═══ Data to process ═══
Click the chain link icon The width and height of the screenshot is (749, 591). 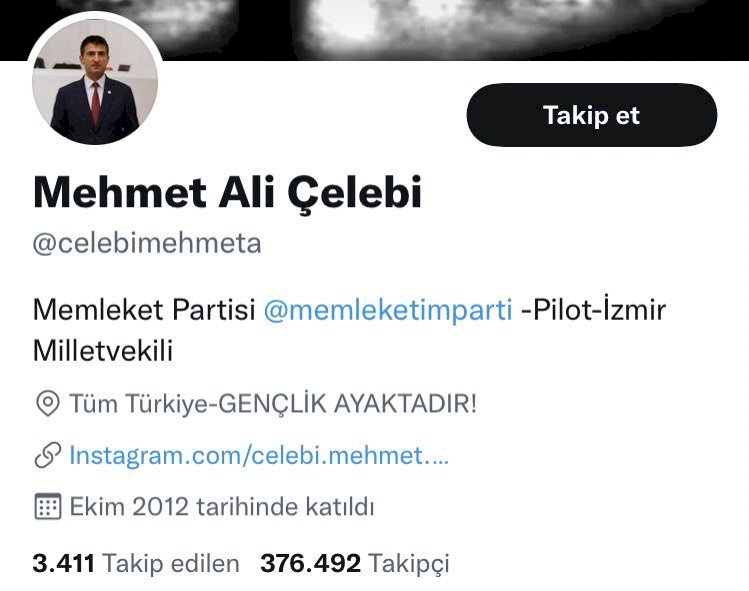tap(48, 455)
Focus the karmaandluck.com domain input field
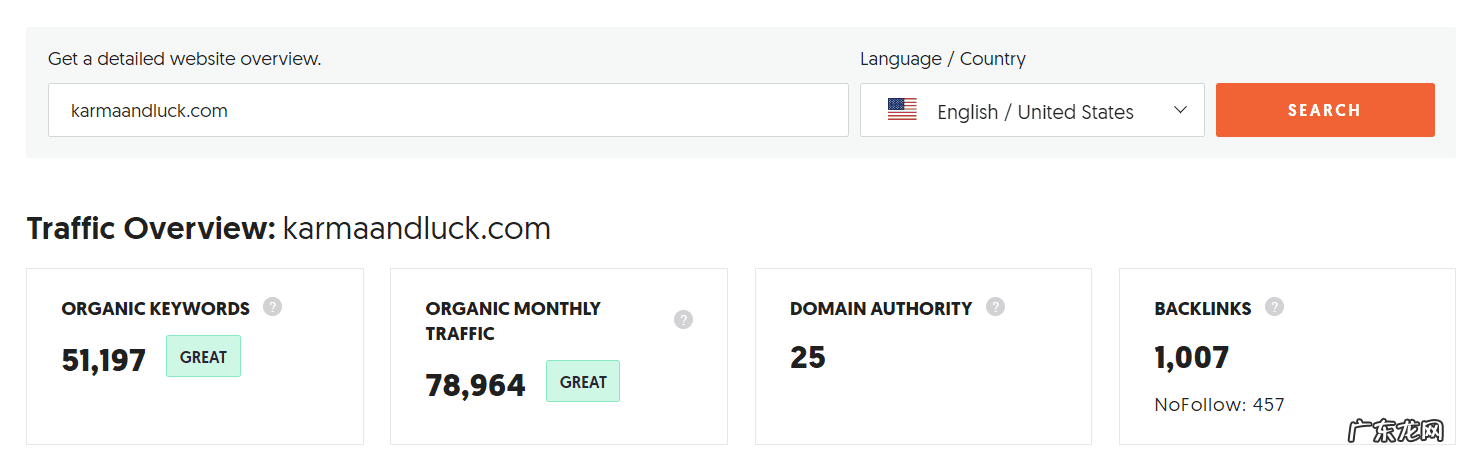The width and height of the screenshot is (1482, 460). pos(448,110)
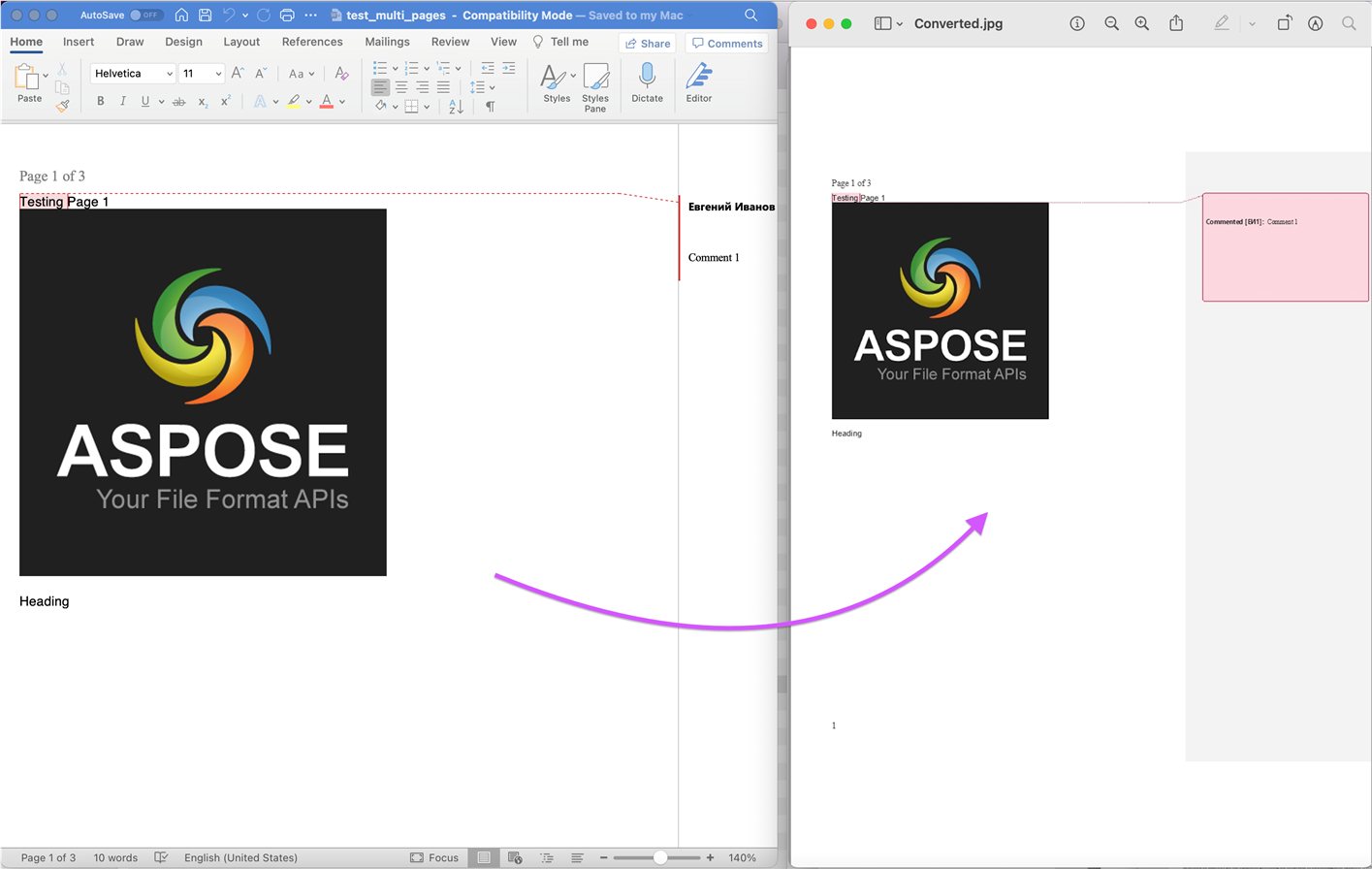
Task: Open the Helvetica font name dropdown
Action: (170, 74)
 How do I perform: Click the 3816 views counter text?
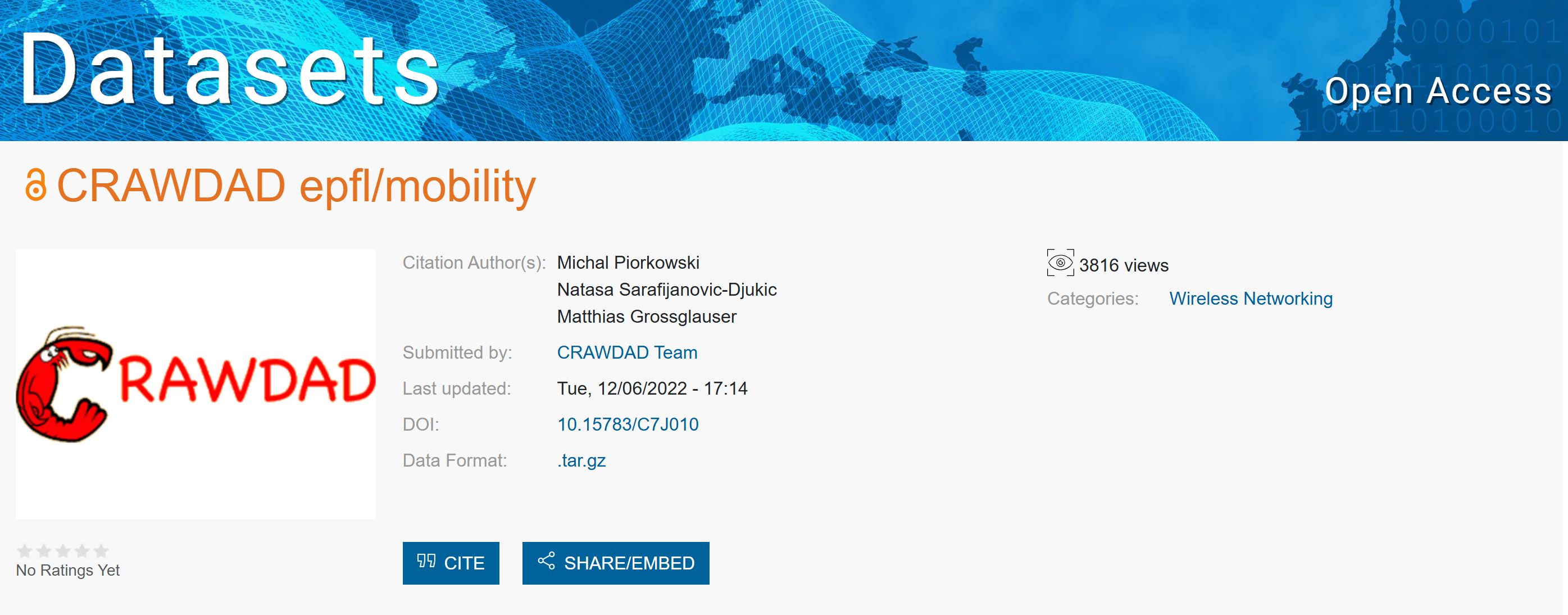click(x=1124, y=265)
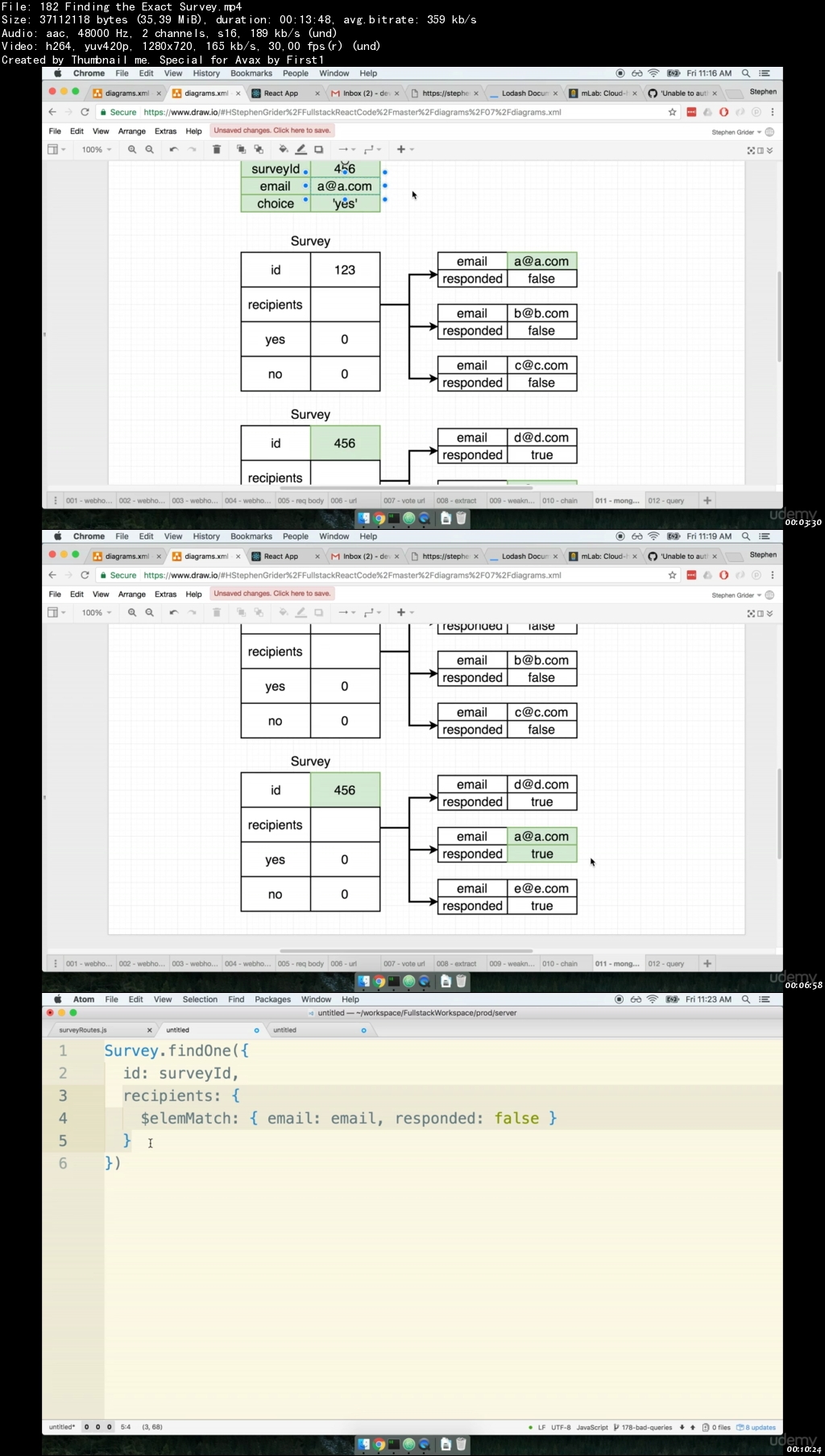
═══
* What is needed *
A word-for-word repeat of the lines from the line with "Focus the karmaandluck.com domain input field" to the last line of the data, both ends included and pictures left out, is all that should appear.

* Response below *
Focus the karmaandluck.com domain input field
The width and height of the screenshot is (1482, 460). pos(448,110)
Task: Open the Helvetica font name dropdown
Action: (170, 74)
 How do I perform: Click the 3816 views counter text?
click(x=1124, y=265)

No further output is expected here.